TASK: Reproduce each record exactly.

Records excerpted from a collection

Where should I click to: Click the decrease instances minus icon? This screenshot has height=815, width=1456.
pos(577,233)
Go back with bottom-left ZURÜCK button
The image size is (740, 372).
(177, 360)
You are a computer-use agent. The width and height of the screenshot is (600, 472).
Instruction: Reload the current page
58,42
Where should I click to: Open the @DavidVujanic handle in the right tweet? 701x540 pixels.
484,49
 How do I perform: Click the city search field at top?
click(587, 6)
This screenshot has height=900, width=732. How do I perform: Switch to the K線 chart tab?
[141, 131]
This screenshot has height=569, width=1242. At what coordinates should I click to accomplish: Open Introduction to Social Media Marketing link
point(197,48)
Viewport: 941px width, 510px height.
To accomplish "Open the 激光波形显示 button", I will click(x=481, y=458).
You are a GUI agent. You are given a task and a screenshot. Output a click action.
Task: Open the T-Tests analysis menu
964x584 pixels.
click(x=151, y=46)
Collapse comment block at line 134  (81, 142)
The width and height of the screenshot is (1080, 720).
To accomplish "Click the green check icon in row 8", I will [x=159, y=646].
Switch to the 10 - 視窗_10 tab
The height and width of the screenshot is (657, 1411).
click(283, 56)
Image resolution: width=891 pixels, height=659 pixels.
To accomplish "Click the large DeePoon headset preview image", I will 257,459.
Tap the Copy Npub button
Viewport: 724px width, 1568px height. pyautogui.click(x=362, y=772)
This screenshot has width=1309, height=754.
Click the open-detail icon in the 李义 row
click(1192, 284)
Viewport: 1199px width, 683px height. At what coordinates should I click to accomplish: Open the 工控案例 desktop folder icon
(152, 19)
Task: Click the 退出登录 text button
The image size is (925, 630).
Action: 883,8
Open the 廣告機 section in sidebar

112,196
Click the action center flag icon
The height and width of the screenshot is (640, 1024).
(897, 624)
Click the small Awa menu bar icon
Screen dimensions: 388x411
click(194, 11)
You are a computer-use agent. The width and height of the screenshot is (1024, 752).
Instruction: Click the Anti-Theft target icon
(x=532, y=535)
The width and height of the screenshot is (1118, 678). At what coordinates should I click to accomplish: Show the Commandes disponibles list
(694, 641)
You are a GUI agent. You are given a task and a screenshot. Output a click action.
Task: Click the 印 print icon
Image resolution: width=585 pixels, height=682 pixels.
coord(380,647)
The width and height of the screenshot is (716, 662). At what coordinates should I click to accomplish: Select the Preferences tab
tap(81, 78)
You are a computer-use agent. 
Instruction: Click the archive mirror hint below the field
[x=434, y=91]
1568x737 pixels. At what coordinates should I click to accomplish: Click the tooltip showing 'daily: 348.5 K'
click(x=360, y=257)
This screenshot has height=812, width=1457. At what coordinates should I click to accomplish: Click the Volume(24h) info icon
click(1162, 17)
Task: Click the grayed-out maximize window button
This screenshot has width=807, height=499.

SOLUTION:
Where should I click to: Click the decrease instances minus icon? This screenshot has height=815, width=1456.
pos(577,233)
Go back with bottom-left ZURÜCK button
The image size is (740, 372).
(177, 360)
You are a computer-use agent. The width and height of the screenshot is (600, 472).
Instruction: Reload the current page
58,42
Where should I click to: Open the @DavidVujanic handle in the right tweet? 701x540 pixels.
484,49
 How do I perform: Click the city search field at top?
click(587, 6)
This screenshot has height=900, width=732. How do I perform: Switch to the K線 chart tab?
[141, 131]
This screenshot has height=569, width=1242. At what coordinates should I click to accomplish: Open Introduction to Social Media Marketing link
point(197,48)
Viewport: 941px width, 510px height.
To accomplish "Open the 激光波形显示 button", I will click(x=481, y=458).
You are a GUI agent. You are given a task and a screenshot. Output a click action.
Task: Open the T-Tests analysis menu
964x584 pixels.
click(x=151, y=46)
Collapse comment block at line 134  (81, 142)
The width and height of the screenshot is (1080, 720).
To accomplish "Click the green check icon in row 8", I will [x=159, y=646].
Switch to the 10 - 視窗_10 tab
The height and width of the screenshot is (657, 1411).
click(283, 56)
Image resolution: width=891 pixels, height=659 pixels.
To accomplish "Click the large DeePoon headset preview image", I will 257,459.
Tap the Copy Npub button
Viewport: 724px width, 1568px height. pyautogui.click(x=362, y=772)
This screenshot has width=1309, height=754.
Click the open-detail icon in the 李义 row
click(1192, 284)
Viewport: 1199px width, 683px height. At what coordinates should I click to accomplish: Open the 工控案例 desktop folder icon
(152, 19)
Task: Click the 退出登录 text button
The image size is (925, 630).
Action: 883,8
Open the 廣告機 section in sidebar

112,196
Click the action center flag icon
The height and width of the screenshot is (640, 1024).
(897, 624)
Click the small Awa menu bar icon
Screen dimensions: 388x411
click(194, 11)
You are a computer-use agent. The width and height of the screenshot is (1024, 752).
Instruction: Click the Anti-Theft target icon
(x=532, y=535)
The width and height of the screenshot is (1118, 678). At what coordinates should I click to accomplish: Show the Commandes disponibles list
(694, 641)
You are a GUI agent. You are given a task and a screenshot. Output a click action.
Task: Click the 印 print icon
Image resolution: width=585 pixels, height=682 pixels.
coord(380,647)
The width and height of the screenshot is (716, 662). At what coordinates should I click to accomplish: Select the Preferences tab
tap(81, 78)
You are a computer-use agent. 
Instruction: Click the archive mirror hint below the field
[x=434, y=91]
1568x737 pixels. At what coordinates should I click to accomplish: Click the tooltip showing 'daily: 348.5 K'
click(x=360, y=257)
This screenshot has height=812, width=1457. At what coordinates should I click to accomplish: Click the Volume(24h) info icon
click(1162, 17)
Task: Click the grayed-out maximize window button
This screenshot has width=807, height=499.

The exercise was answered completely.